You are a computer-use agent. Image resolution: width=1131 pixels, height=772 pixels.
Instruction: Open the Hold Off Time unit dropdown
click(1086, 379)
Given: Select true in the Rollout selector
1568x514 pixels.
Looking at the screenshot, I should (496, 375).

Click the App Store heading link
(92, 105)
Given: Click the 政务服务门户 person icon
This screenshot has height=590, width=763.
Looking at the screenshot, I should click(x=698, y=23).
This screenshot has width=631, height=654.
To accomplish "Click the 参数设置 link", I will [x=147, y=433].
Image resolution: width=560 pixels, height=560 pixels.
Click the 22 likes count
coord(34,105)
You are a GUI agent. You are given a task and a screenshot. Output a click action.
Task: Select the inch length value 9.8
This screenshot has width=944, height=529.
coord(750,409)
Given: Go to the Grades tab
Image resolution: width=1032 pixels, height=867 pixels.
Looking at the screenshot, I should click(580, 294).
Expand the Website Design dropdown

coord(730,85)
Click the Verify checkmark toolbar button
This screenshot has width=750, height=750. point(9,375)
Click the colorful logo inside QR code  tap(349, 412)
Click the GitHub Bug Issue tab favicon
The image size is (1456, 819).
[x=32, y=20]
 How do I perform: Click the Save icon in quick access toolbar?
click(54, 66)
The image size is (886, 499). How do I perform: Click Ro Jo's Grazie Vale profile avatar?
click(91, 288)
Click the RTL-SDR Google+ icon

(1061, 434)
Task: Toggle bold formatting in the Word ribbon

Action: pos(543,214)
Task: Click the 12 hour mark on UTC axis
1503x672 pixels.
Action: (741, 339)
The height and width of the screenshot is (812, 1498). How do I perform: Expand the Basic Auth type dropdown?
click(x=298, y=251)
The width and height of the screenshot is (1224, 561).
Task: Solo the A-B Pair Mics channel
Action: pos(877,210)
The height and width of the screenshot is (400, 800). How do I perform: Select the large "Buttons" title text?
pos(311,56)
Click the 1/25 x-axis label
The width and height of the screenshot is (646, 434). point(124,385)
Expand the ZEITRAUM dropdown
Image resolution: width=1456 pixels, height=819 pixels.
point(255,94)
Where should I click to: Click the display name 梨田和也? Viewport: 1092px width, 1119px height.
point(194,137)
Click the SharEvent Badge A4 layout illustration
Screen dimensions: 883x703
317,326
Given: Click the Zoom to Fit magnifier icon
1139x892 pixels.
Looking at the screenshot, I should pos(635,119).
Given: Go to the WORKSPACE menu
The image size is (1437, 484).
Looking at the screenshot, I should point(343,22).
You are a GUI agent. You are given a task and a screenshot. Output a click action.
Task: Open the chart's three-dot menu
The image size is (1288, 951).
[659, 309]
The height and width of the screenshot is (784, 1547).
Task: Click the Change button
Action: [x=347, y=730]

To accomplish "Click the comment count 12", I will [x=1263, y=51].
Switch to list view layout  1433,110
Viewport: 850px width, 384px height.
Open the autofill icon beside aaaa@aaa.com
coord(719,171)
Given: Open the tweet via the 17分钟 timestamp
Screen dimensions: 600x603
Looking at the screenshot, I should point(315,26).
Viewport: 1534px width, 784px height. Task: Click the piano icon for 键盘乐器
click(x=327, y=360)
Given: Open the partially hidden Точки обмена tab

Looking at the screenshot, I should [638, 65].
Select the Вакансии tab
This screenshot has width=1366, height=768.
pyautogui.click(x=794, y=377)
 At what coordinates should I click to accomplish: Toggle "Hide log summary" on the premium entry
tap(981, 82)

================================

▶ [TO DO] Retype the part of the records that opens with the line containing "This screenshot has width=631, height=654." and closes with the line containing "[x=32, y=20]", keeping both of those lines.

▶ [THE COMPLETED TASK]
This screenshot has width=631, height=654.
To accomplish "Click the 参数设置 link", I will [x=147, y=433].
Image resolution: width=560 pixels, height=560 pixels.
Click the 22 likes count
coord(34,105)
You are a GUI agent. You are given a task and a screenshot. Output a click action.
Task: Select the inch length value 9.8
This screenshot has width=944, height=529.
coord(750,409)
Given: Go to the Grades tab
Image resolution: width=1032 pixels, height=867 pixels.
Looking at the screenshot, I should click(580, 294).
Expand the Website Design dropdown

coord(730,85)
Click the Verify checkmark toolbar button
This screenshot has width=750, height=750. point(9,375)
Click the colorful logo inside QR code  tap(349, 412)
Click the GitHub Bug Issue tab favicon
The image size is (1456, 819).
[x=32, y=20]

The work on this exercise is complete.